L’atelier de fin d’après-midi est animé par la célèbre ânesse parlante de Balaam (qui ressemble étrangement à Isaac avec des oreilles d’âne, mais cela doit être le hasard). Celle-ci nous rappelle que l’alliance que Dieu a fait avec Noé inclut aussi la nature et que Dieu nous en rend responsable. Nous devons alors, pour l’heure qui suit, nous mettre dans la peau d’aigle, de poissons, de colombes et de vaches et mettre en scène des passages bibliques reliés au monde animal, sans utiliser les mots des humains! Cette activité amusante et souvent loufoque est suivie d’une agréable soirée de jeux où on peut encore plus rire et apprendre à connaître tout le monde à travers des activités variées comme des jeux questionnaires, des mimes et le classique jeu du loup-garou!

Après une bonne nuit de sommeil parsemée de rêves de fête et d’animaux, nous nous levons en ce dimanche matin pour une prière ensemble. C’est une belle façon de commencer la journée, pleines d’action de grâces et de joie. C’est la joie de prier notre Dieu, mais aussi celle de revoir ceux avec qui de nombreux rires ont été partagés hier. D’ailleurs, le pasteur Thierry nous annonce que la prochaine activité prévue est la rédaction d’un texte suivi d’un partage. Il s’agit d’abord d’écrire un texte à partir de ce que nous inspire le récit du déluge.
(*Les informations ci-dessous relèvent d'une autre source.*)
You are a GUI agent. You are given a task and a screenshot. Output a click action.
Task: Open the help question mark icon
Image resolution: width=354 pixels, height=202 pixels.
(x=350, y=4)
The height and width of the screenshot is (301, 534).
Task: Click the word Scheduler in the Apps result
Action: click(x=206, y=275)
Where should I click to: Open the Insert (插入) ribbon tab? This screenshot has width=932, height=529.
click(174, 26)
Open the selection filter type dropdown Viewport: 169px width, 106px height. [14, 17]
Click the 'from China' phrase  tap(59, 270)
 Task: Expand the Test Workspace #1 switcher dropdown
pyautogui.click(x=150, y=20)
Chacun va alors s’isoler pour écrire leur création personnelle. Certains vont dans leur chambre, d’autres vont dehors pour puiser de l’inspiration du soleil de cette magnifique journée qui commence.

Environ trente minutes après, on se met en équipe de trois pour partager nos récits. C’est encore l’occassion d’apprendre à mieux connaître ceux qui, depuis que nous fréquentons l’Église, nous accompagnent dans notre chemin de foi à St-Jean. Puis, Stéphane nous propose d’écrire les phrases les plus significatives de nos textes en couleurs sur des feuilles de papier blanches. Nous allions créer un arc-en-ciel avec ces feuilles. Tous les mots que nous avions écrit sont touchants. Tous comme notre groupe d’ailleurs, les styles d’écritures sont diversifiés et inspirants. Certains écrivent des récits personnels, d’autres se concentrent sur des phrases du récit qui les inspirent et d’autres encore écrivent les grandes valeurs, les grandes significations du texte. Thierry nous suggère de lire chacun à notre tour des mots de l’arc-en-ciel que nous avions créé. Entendre nos propres mots à travers la voix d’un autre nous a fait sourire. Après ce moment riche en émotions, nous descendons à la cafétéria pour un dernier dîner ensemble.
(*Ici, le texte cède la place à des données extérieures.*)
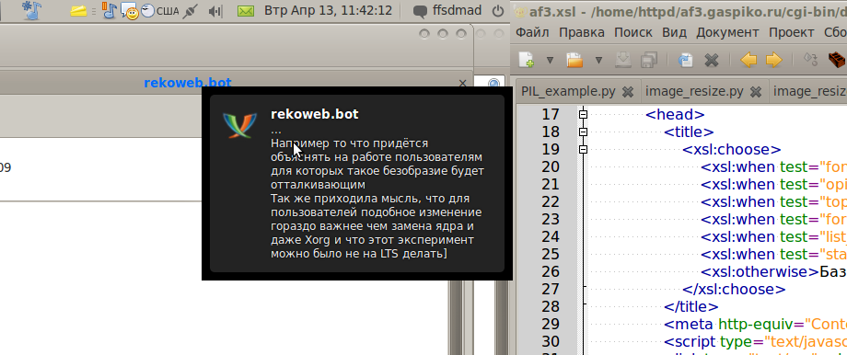Open the dropdown arrow beside the new file icon
847x355 pixels.
[550, 60]
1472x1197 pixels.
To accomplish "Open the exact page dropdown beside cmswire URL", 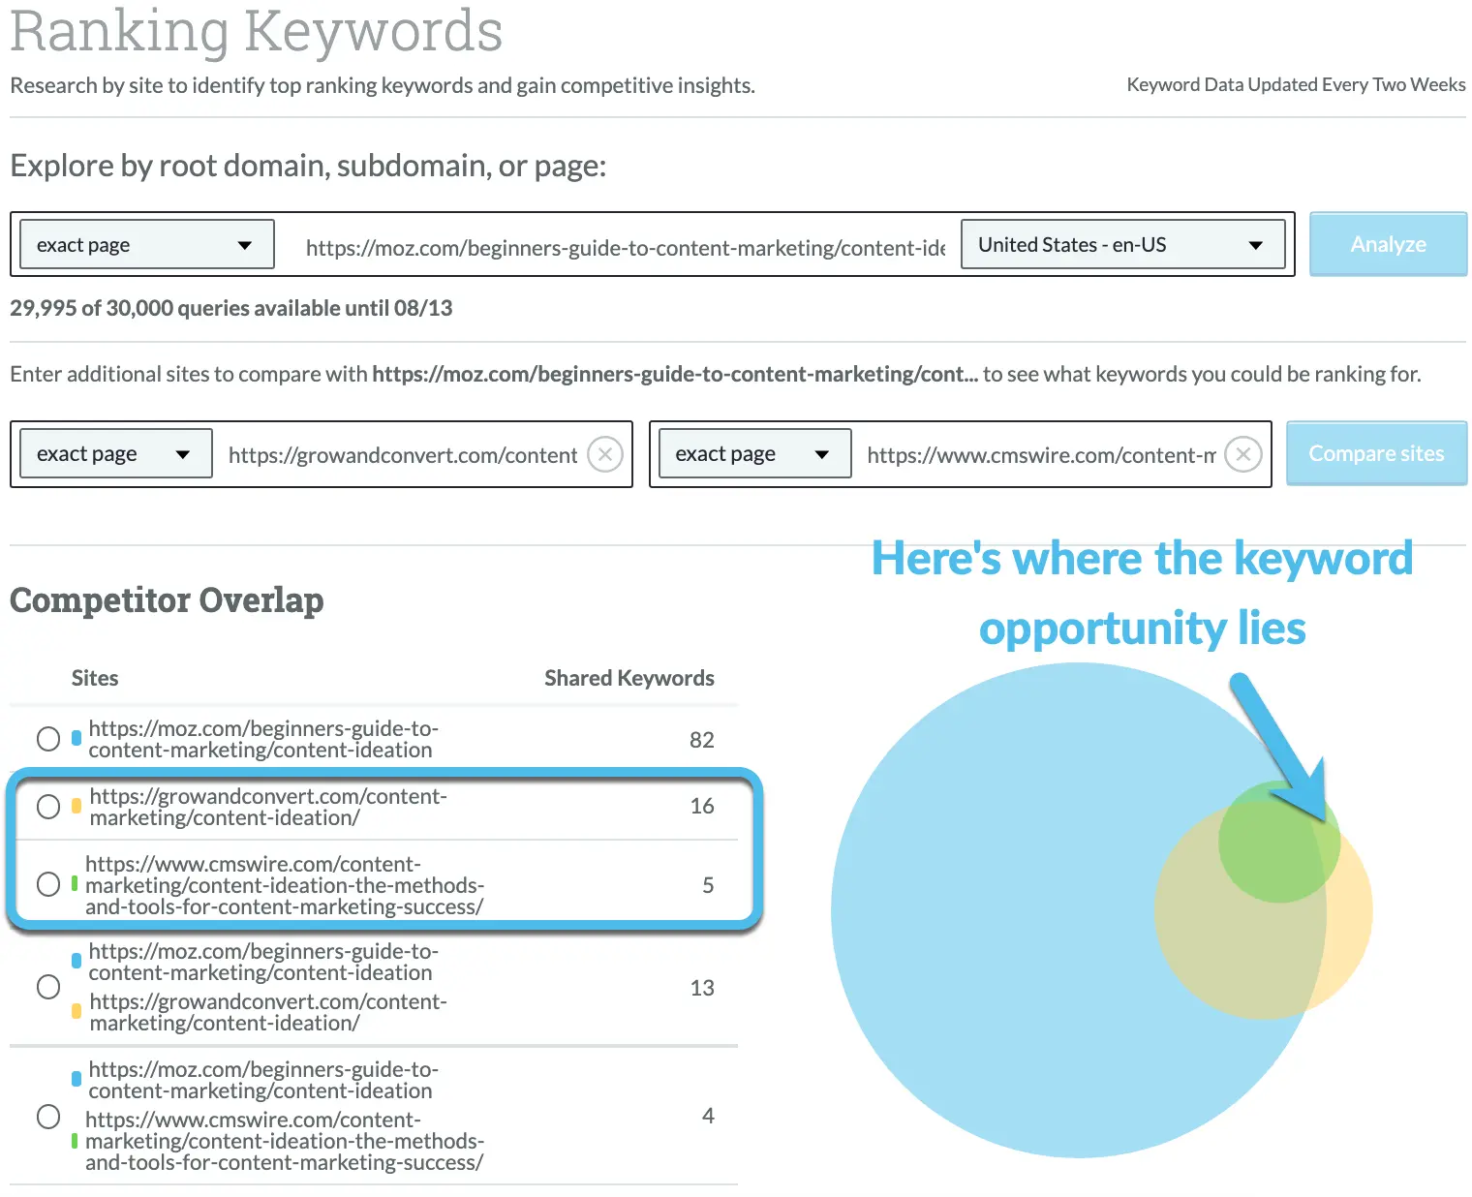I will tap(752, 453).
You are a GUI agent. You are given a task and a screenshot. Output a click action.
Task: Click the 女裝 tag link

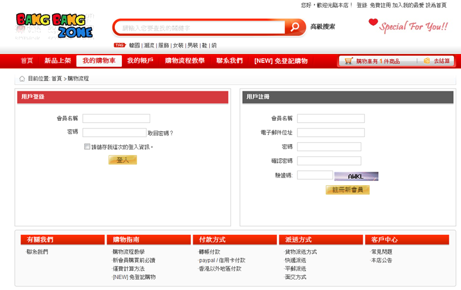178,46
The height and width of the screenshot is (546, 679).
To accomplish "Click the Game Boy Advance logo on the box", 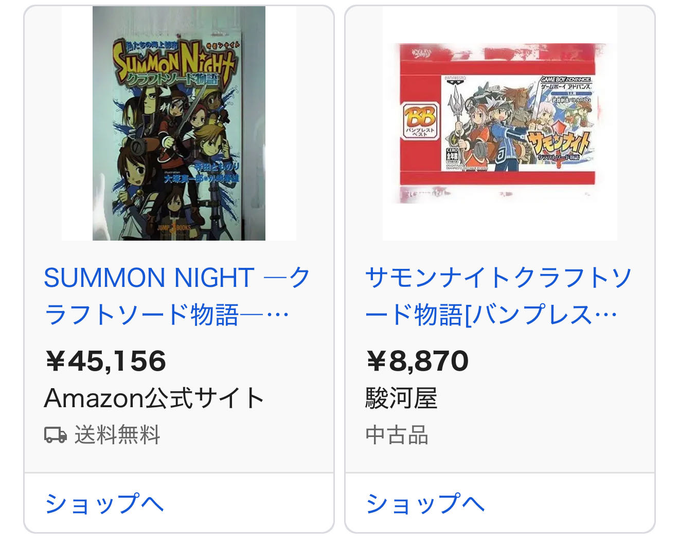I will click(x=565, y=80).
À la fin de cette fin de semaine inspirante a lieu une célébration autour du pain et du vin de la communion. P100_0052uisque que allons régulièrement au culte de St-Jean le dimanche, un tel moment de prière et de chants nous fait sentir comme si on y était. Toutefois, il y a, si on veut, quelque chose de plus. On peut dire que c’est plus intime, étant donné que nous sommes tous en cercle et que nous sommes moins qu’à un culte moyen, mais c’est surtout que nous avions appris à nous connaître et unir nos voix dans la prière était notre façon de nous dire à quel points nous avons été charmés, inspirés, transformés par nos échanges. Notre participation à la Sainte-Cène et notre partage de la paix ont été remplis d’émotions. À chacune de nos étreintes, nous nous sentons de plus en plus membre de cette famille qu’est l’Église Unie St-Jean. Pas longtemps après est arrivé le moment de nous quitter. Notre première retraite sera une expérience inoubliable. Éternellement, nous aurons en nous cet esprit de partage et ce sentiment d’appartenance qui seront très présents à chaque rassemblement avec notre nouvelle famille chrétienne.